This is an official repo for the NeurIPS 2025 Spotlight paper, "Debate or Vote: Which Yields Better Decisions in Multi-Agent Large Language Models?" by Hyeong Kyu (Froilan) Choi, Xiaojin (Jerry) Zhu, and Yixuan (Sharon) Li.
(1) Setup environment
conda env create -f environment.yaml
conda activate venv
(2) Setup Huggingface API
You need to have a huggingface account with a corresponding API credentials saved under a file named token. It should contain a single line of the token string.
(3) Setup Directories
Create an output folder:
mkdir out
The experiment commands for each dataset are provided in scripts/.
For each experiment, you will need to set up a directory to load the LLM parameters and datasets. To do that, add the --data_dir and --model_dir arguments to the command with your own directories.

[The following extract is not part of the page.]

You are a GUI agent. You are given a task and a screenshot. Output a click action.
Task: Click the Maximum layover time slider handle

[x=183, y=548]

For example, to run the arithmetics dataset on Qwen2.5-7B-Instruct, run
CUDA_VISIBLE_DEVICES=0 python src/main.py --model qwen2.5-7b --num_agents 5 --data arithmetics --data_size 100 --debate_rounds 5 --data_dir [your_directory] --model_dir [your_directory]

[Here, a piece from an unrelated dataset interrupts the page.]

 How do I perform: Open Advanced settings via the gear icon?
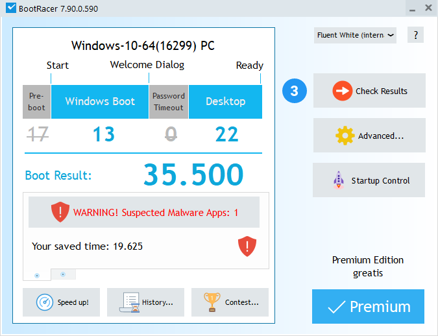(345, 136)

To run Sparse MAD or Centralized MAD, add --sparse or --centralized to the command. To run heterogeneous agent settings, add --multi_persona.
@inproceedings{choi2025debate,
title={Debate or Vote: Which Yields Better Decisions in Multi-Agent Large Language Models?},
author={Choi, Hyeong Kyu and Zhu, Xiaojin and Li, Sharon},
booktitle={Advances in Neural Information Processing Systems},
year={2025}
}
This work is released under the MIT License.